▶ [Task brief] Please edit everything from the line containing "The image size" down to the end of the material, swapping "clockwise" for "counterclockwise" and keeping the rest unchanged. Return only those lines, without the pictures.

▶ [Stored data]

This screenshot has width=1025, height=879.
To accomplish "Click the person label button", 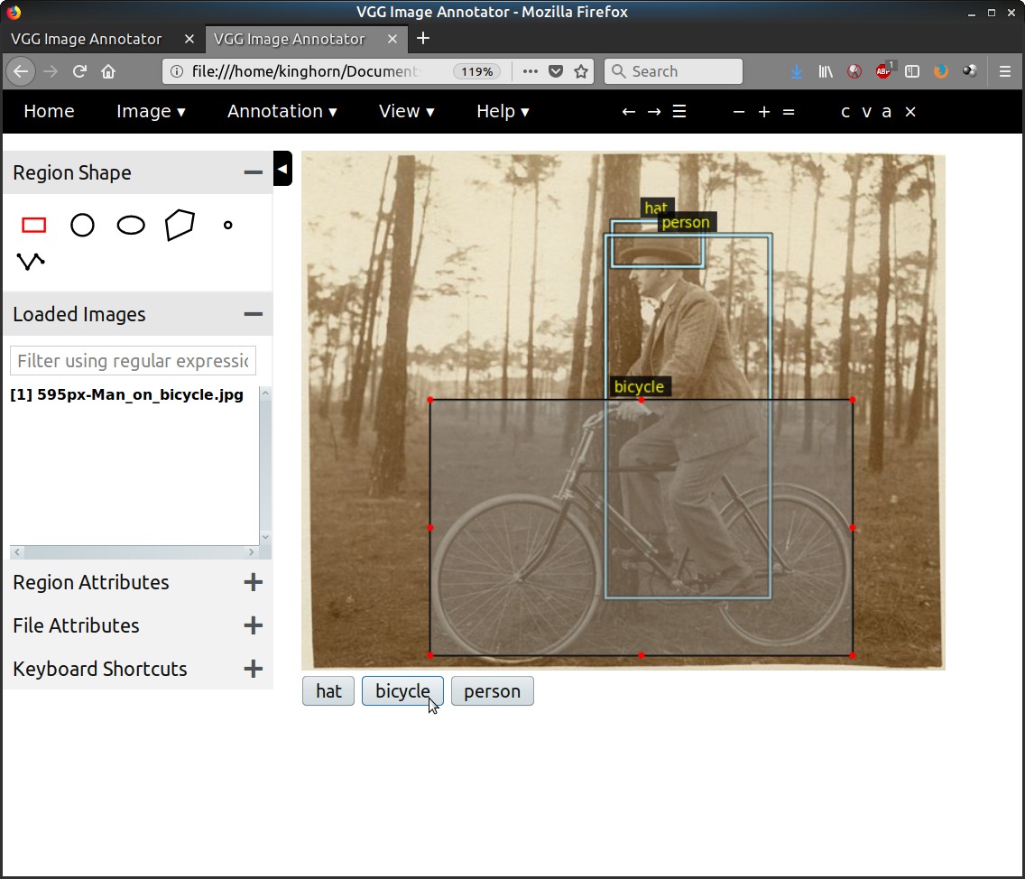I will [492, 691].
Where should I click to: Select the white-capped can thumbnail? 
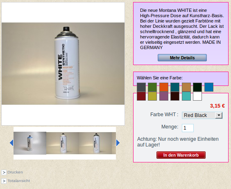tap(63, 143)
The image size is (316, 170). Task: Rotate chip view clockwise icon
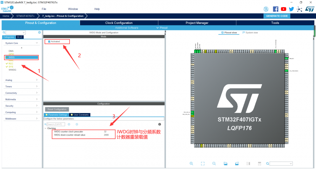(225, 164)
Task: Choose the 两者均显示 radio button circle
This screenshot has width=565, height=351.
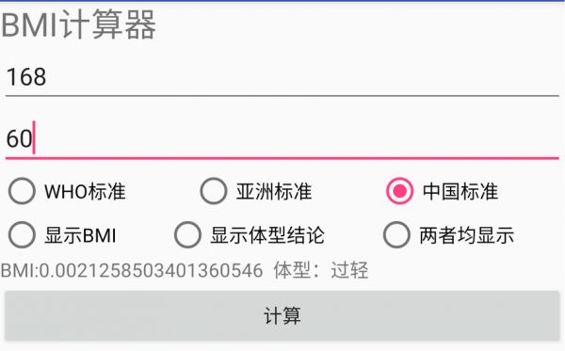Action: tap(396, 235)
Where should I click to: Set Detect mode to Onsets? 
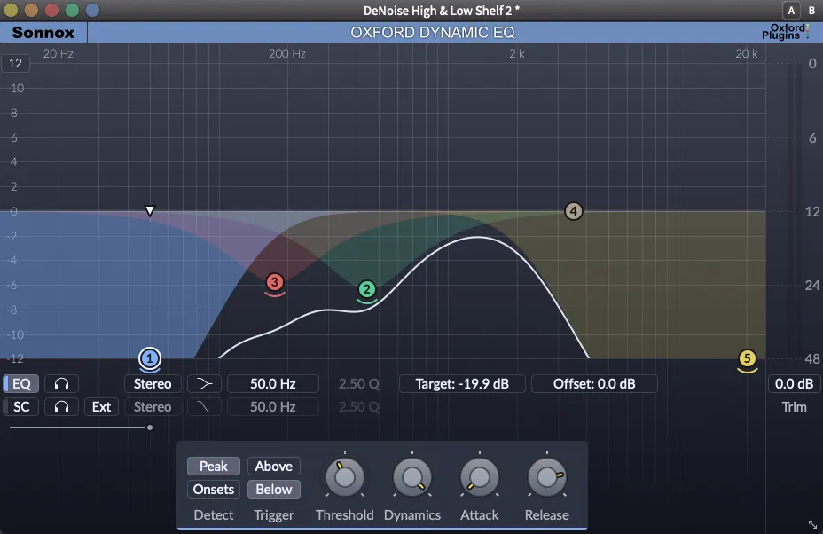(214, 490)
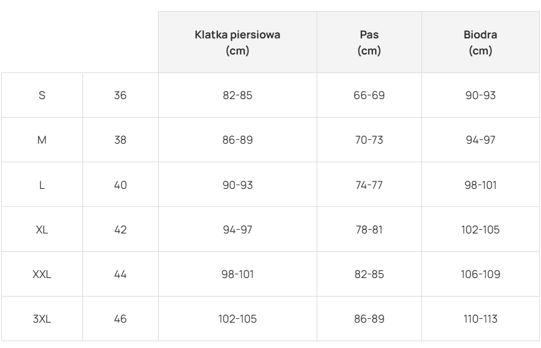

▶ [Exercise output]
The image size is (316, 170). Task: Rotate chip view counterclockwise icon
(225, 164)
Task: Choose the 两者均显示 radio button circle
This screenshot has width=565, height=351.
Action: tap(396, 235)
Where should I click to: Set Detect mode to Onsets? 
(214, 490)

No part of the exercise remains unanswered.